■ **Records for the task**:
++++++++++

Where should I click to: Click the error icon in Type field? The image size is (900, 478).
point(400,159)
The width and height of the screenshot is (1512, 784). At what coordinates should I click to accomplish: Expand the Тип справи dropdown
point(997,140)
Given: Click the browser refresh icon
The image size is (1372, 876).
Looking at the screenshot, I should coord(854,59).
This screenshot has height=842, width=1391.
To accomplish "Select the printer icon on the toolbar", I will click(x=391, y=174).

++++++++++

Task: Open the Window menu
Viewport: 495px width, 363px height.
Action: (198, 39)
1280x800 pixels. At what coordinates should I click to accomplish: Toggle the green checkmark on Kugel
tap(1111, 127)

++++++++++

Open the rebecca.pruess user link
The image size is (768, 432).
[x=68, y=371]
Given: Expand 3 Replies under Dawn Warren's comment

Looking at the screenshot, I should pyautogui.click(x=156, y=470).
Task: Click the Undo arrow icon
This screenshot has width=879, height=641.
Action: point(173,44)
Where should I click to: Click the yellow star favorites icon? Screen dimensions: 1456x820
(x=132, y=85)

++++++++++

■ **Work to be completed**:
If a line in the listing has "Open" in it, report that line.

■ **Result for this exercise**:
Task: Open the Window menu
Open the rebecca.pruess user link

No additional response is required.